Terça-feira, 05 de maio de 2026
Polícia

Porsche do deputado Thiago Rangel é apreendido pela PF em operação no Rio

Veículo de luxo teria sido comprado recentemente pelo deputado, preso em investigação sobre fraudes, lavagem de dinheiro e rede de postos

Por Fabrício Freitas
05/05/2026 às 12h42

Porsche preto foi apreendido pela Polícia Federal durante operação contra Thiago Rangel / Foto: Reprodução

A Polícia Federal apreendeu um Porsche preto durante a operação que prendeu, nesta terça-feira (5), o deputado estadual Thiago Rangel, do Avante. O veículo de luxo, segundo a investigação, teria sido adquirido recentemente pelo parlamentar, apontado como líder de uma organização criminosa suspeita de fraudes em contratos públicos e lavagem de dinheiro.

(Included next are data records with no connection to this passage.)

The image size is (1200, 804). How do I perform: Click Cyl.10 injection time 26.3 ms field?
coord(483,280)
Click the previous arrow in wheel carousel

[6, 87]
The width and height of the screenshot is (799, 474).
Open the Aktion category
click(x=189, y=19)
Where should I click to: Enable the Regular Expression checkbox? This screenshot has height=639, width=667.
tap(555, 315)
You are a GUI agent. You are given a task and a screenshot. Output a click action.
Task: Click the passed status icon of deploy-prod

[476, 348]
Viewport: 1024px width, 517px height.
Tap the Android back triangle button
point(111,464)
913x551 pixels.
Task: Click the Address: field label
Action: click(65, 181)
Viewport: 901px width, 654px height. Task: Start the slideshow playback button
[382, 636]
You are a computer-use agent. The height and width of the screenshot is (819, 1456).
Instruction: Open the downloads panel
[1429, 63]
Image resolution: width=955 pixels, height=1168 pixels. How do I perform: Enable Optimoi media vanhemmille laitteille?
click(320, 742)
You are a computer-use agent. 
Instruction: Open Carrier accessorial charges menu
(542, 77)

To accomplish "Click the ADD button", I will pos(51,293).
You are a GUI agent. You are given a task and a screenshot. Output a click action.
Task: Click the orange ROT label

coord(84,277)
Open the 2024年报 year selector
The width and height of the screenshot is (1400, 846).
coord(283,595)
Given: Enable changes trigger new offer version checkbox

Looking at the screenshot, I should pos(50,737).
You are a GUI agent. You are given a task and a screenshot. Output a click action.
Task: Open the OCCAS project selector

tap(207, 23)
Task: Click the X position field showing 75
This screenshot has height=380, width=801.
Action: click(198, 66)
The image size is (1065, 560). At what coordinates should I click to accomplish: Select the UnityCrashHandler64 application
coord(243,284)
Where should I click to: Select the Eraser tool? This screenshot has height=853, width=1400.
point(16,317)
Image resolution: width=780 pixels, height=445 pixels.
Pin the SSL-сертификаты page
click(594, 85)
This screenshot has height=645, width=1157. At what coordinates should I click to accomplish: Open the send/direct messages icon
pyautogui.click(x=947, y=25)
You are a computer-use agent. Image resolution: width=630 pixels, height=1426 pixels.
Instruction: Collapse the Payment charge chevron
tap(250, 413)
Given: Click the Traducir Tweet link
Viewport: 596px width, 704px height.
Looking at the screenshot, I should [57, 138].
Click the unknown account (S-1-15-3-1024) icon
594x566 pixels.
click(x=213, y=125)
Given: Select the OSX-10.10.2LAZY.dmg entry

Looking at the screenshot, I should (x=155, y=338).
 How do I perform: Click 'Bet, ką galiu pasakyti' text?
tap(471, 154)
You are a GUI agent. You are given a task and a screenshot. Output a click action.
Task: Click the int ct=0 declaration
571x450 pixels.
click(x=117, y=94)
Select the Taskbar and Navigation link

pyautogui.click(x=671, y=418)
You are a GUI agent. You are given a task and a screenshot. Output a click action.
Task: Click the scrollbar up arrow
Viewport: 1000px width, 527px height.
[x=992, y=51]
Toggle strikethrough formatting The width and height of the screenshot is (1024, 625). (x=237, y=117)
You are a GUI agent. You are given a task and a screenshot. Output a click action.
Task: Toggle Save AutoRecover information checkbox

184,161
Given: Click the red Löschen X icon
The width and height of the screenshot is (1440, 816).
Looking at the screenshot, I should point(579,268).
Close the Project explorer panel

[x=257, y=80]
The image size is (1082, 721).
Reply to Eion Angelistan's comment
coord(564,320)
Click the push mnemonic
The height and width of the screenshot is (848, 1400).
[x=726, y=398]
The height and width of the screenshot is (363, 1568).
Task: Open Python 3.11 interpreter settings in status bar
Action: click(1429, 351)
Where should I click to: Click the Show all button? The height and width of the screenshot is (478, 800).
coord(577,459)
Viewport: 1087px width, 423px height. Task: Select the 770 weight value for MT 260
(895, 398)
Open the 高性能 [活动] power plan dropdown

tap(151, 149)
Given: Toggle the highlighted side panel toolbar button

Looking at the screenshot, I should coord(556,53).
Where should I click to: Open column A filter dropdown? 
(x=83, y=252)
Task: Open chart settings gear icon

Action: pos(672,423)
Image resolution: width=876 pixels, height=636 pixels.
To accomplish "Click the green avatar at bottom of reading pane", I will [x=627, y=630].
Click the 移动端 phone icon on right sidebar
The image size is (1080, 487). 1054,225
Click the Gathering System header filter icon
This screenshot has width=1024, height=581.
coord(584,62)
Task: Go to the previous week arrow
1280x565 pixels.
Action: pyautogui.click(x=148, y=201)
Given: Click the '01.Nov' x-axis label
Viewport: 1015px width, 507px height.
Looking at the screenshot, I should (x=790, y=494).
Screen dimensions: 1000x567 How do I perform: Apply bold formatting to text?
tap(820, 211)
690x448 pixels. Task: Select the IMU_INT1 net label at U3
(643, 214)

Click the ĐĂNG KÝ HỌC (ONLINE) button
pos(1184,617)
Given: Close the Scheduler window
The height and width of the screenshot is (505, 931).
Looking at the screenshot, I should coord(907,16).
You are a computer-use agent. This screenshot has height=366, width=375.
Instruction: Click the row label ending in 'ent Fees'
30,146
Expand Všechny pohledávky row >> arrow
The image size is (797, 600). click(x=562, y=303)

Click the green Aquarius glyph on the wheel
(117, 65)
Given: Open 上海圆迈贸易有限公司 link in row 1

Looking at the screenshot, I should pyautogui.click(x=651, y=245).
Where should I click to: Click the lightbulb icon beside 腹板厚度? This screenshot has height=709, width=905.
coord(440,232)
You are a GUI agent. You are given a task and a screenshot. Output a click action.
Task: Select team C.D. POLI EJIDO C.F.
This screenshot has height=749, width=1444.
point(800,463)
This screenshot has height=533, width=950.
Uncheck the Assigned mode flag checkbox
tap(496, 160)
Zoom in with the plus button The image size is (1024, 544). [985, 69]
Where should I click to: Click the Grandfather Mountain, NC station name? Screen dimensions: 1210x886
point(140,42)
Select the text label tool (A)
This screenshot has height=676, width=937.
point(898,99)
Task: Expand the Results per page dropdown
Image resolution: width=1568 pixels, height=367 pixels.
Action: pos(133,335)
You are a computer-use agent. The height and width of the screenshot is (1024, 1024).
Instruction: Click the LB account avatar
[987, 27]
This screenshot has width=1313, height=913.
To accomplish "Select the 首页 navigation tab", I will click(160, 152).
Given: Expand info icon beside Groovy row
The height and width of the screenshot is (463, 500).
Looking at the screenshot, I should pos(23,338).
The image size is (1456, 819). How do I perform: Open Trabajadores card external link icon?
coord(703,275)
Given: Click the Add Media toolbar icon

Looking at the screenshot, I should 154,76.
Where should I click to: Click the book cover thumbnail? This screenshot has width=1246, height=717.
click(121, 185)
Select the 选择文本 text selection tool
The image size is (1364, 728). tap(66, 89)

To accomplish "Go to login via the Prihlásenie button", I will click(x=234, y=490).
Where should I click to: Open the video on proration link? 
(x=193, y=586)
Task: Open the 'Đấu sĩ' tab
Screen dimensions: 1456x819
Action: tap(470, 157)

A apreensão ocorreu no mesmo dia em que a PF deflagrou a 4ª fase da Operação Unha e Carne. A ação teve como base decisão do ministro Alexandre de Moraes, do Supremo Tribunal Federal, e cumpriu mandados de prisão preventiva e de busca e apreensão contra investigados ligados ao esquema.

De acordo com a Polícia Federal, o grupo comandado por Thiago Rangel teria usado uma rede de postos de combustíveis para lavar dinheiro oriundo de desvios de recursos públicos. A investigação aponta o uso de laranjas e testas de ferro para ocultar a real movimentação financeira e o patrimônio dos envolvidos.

A defesa de Thiago Rangel informou que desconhece a apreensão e a origem do veículo. Em nota, também afirmou que recebeu a operação com surpresa, que está tomando conhecimento dos fatos e que o deputado nega a prática de ilícitos.

Segundo a decisão que autorizou a operação, a investigação teve início a partir da perícia em um computador apreendido no gabinete de Rodrigo Bacellar, ex-presidente da Assembleia Legislativa do Estado do Rio de Janeiro. Bacellar já estava preso em desdobramentos anteriores da mesma operação e também teve novo mandado de prisão preventiva expedido nesta fase.

Os investigadores apontam que a organização criminosa liderada por Thiago Rangel teria como objetivo manipular procedimentos de compra de bens e serviços na Câmara de Vereadores de Campos dos Goytacazes e na Empresa Municipal de Habitação, a Emhab. O esquema, segundo a apuração, teria provocado desvio de recursos públicos em favor do grupo investigado.

A Polícia Federal também apura se valores desviados foram inseridos na rede de postos de combustíveis administrada por pessoas ligadas a Thiago Rangel. Para os investigadores, os postos teriam servido como estrutura para misturar recursos de origem lícita e ilícita.

Outro ponto citado na investigação envolve supostas ameaças violentas contra desafetos políticos. A conclusão, segundo a apuração, aparece em registros de conversas analisados pela Polícia Federal entre investigados do esquema.

Com base nos elementos reunidos, Alexandre de Moraes autorizou a prisão preventiva de sete envolvidos, buscas em endereços ligados aos investigados e o afastamento de Thiago Rangel das funções públicas enquanto a apuração estiver em andamento.

Além de Thiago Rangel, a nova fase da operação também atingiu pessoas próximas ao parlamentar e ao núcleo político ligado a Rodrigo Bacellar. Entre os alvos estão Rui Carvalho Bulhões Júnior, ex-chefe de gabinete e braço direito de Bacellar, além de nomes apontados como operadores políticos, administrativos e financeiros do esquema.

A Assembleia Legislativa informou que está à disposição das instituições para colaborar com o esclarecimento dos fatos. Já a Secretaria de Estado de Educação afirmou que realiza uma revisão administrativa de procedimentos relacionados a obras de manutenção e reparo nas unidades da rede estadual.

A Seeduc informou ainda que passou a adotar limite de R$ 130 mil para intervenções classificadas como manutenção e pequenos reparos. Obras acima desse valor deverão ser tratadas como intervenções de maior porte e executadas pela Empresa de Obras Públicas, a Emop-RJ.

Os investigados poderão responder por crimes como organização criminosa, peculato, fraude à licitação e lavagem de dinheiro. A operação segue em andamento, e a Polícia Federal ainda deve detalhar os materiais apreendidos e a participação atribuída a cada alvo.